EXERCISE DESCRIPTION:
Change "coordinate pair" to "point" in the rows below, from the line with "At what (x,y)" up to and including the line with "Looking at the", leaving all else unchanged. Give only those lines, and leave the pictures out of your answer.

DATA EXTRACT:
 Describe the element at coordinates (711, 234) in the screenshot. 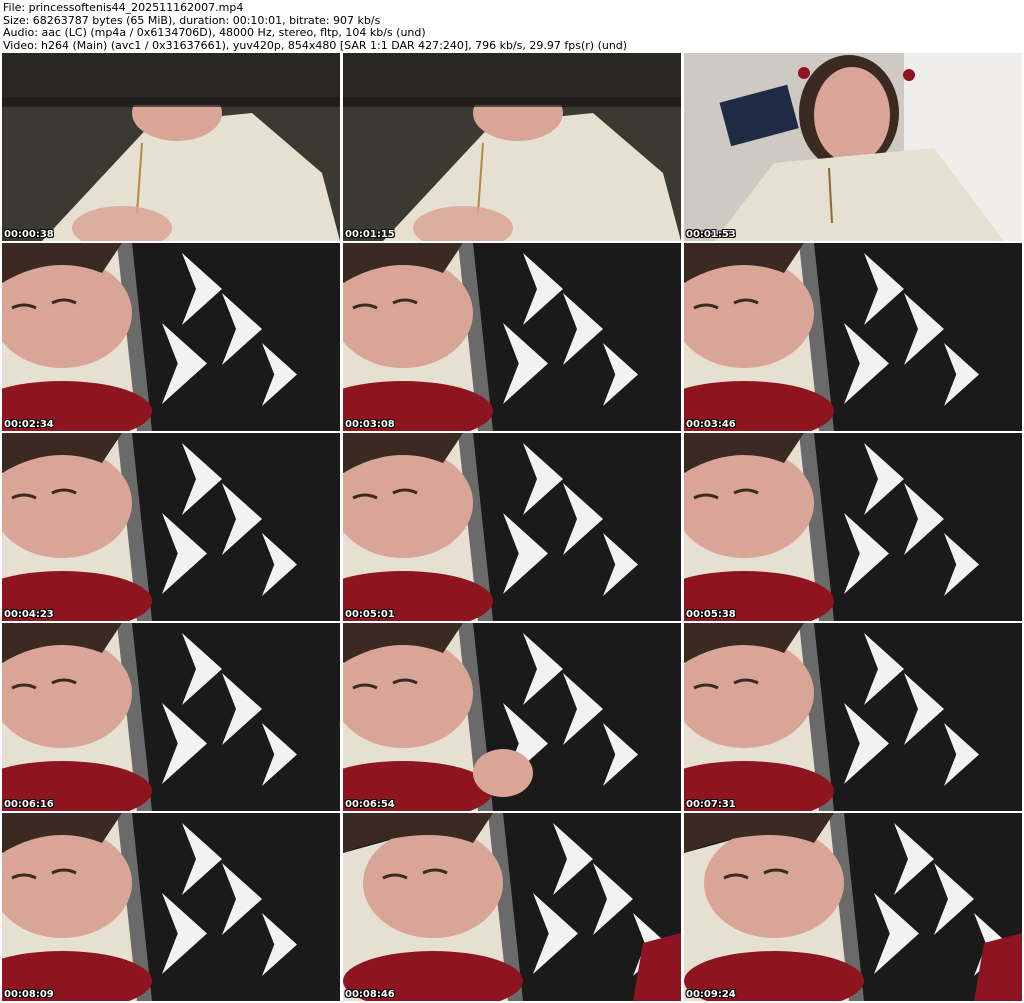

I see `frame-timestamp: 00:01:53` at that location.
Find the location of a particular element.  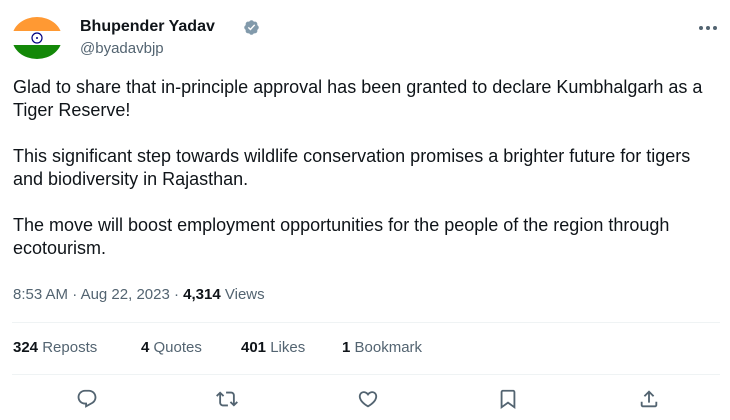

more-dots-icon is located at coordinates (708, 28).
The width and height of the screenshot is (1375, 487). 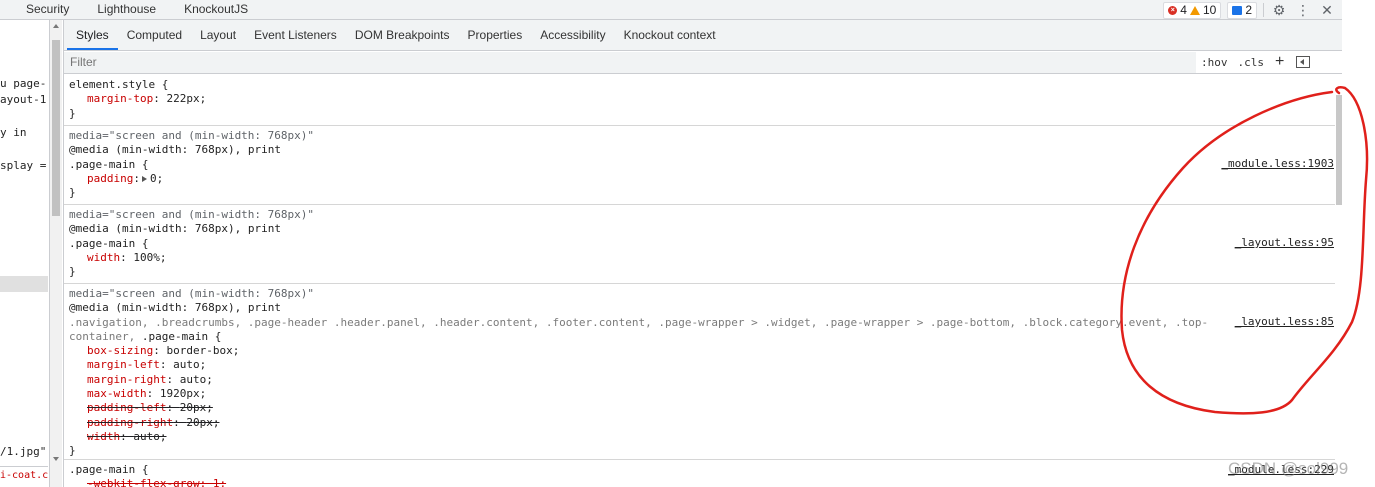 What do you see at coordinates (1173, 10) in the screenshot?
I see `error-icon: ×` at bounding box center [1173, 10].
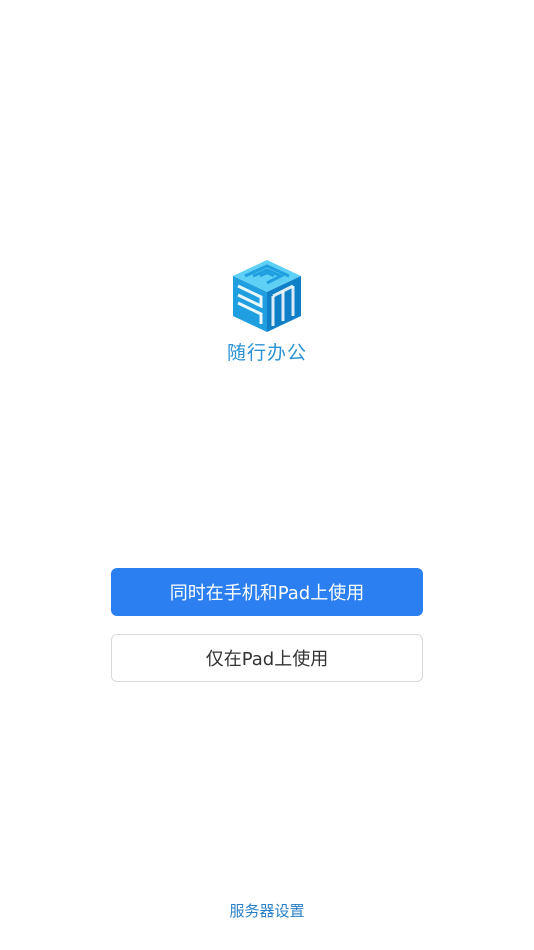 The image size is (534, 950). Describe the element at coordinates (266, 353) in the screenshot. I see `app-name: 随行办公` at that location.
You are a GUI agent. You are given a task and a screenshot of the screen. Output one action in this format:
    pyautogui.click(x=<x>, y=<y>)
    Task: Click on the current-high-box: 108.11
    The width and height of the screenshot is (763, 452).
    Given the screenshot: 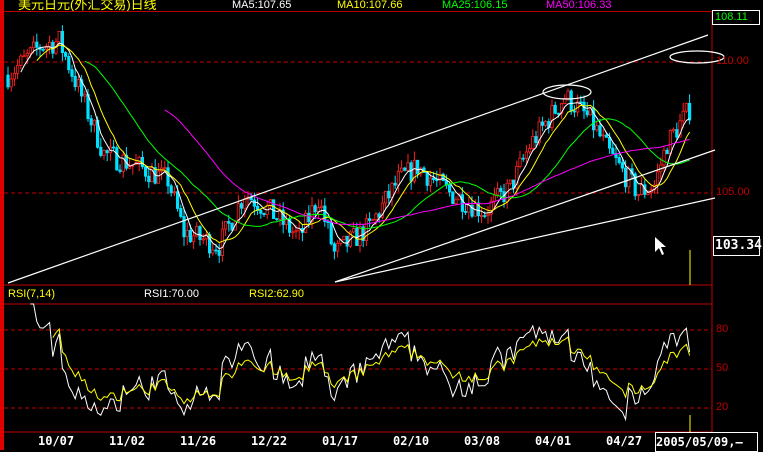 What is the action you would take?
    pyautogui.click(x=736, y=18)
    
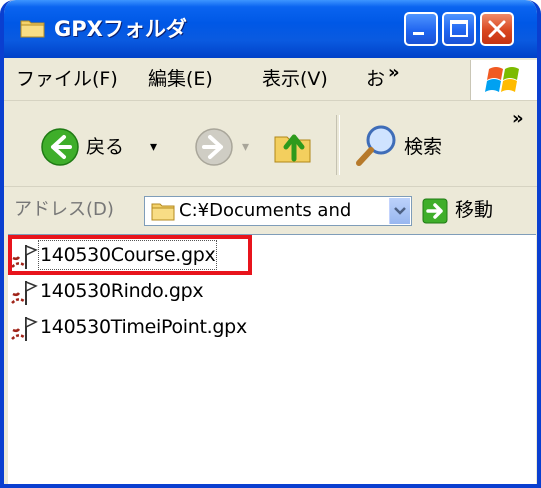 This screenshot has width=541, height=488. Describe the element at coordinates (214, 147) in the screenshot. I see `forward-arrow-icon` at that location.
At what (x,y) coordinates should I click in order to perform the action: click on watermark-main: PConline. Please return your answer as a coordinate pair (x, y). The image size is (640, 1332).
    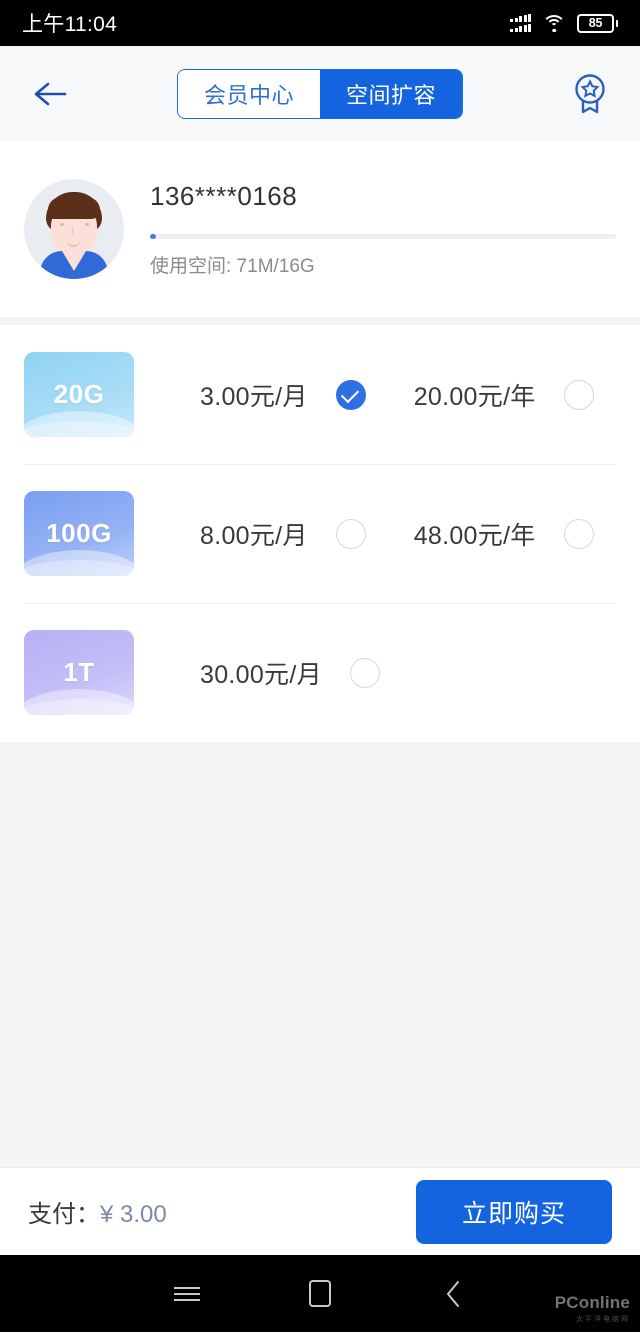
    Looking at the image, I should click on (592, 1302).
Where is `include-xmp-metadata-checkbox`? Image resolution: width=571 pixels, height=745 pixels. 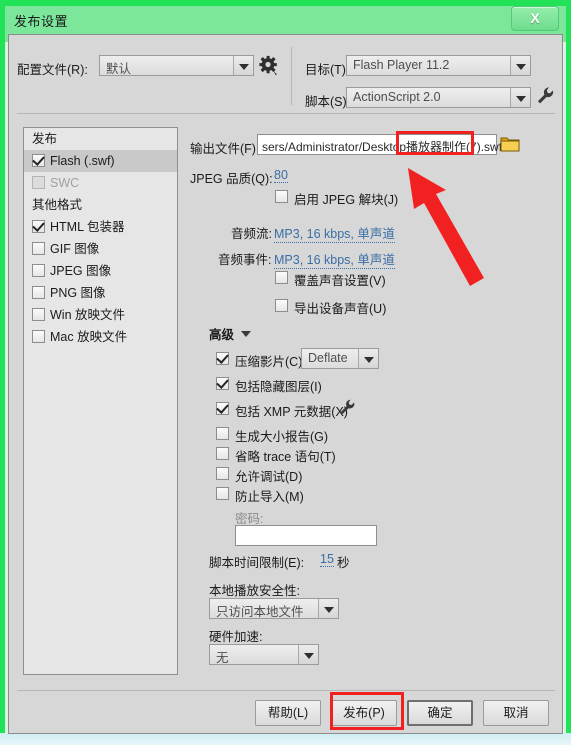
include-xmp-metadata-checkbox is located at coordinates (222, 408).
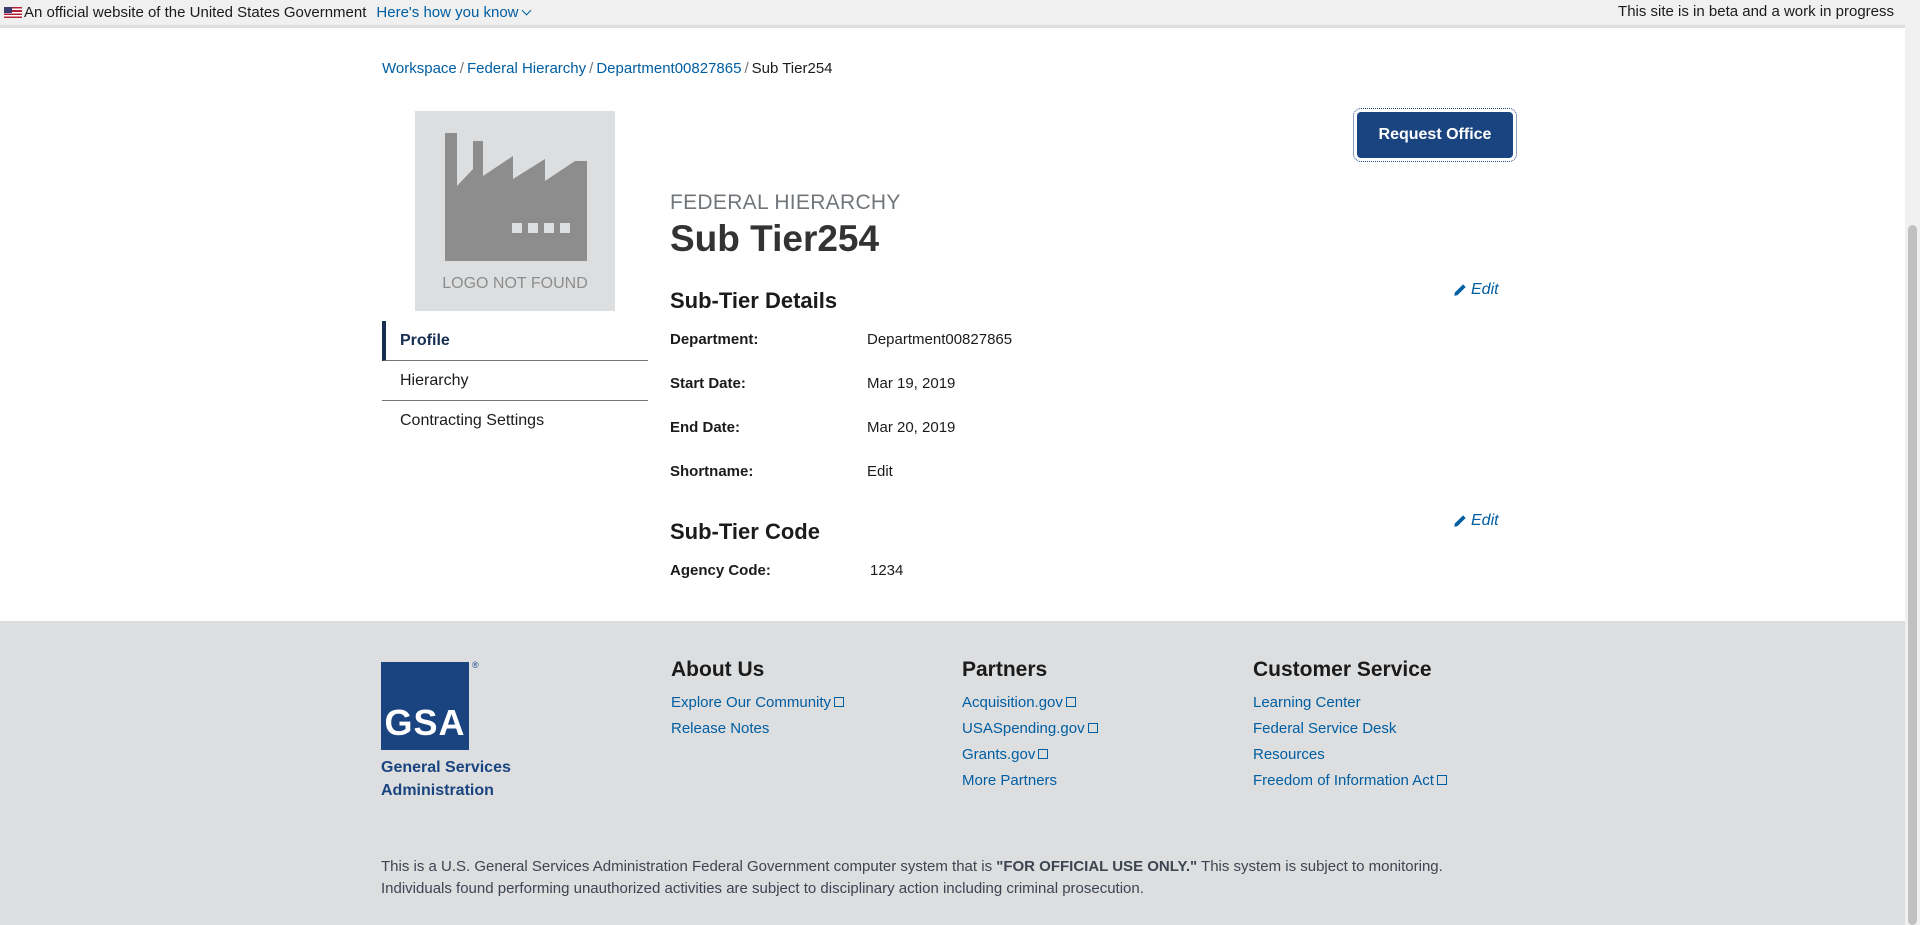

REPLY:
At what (x,y) coordinates should I click in order to perform the action: click on watermark-main: PConline. Please return your answer as a point (x, y). The image size is (640, 1332).
    Looking at the image, I should click on (592, 1302).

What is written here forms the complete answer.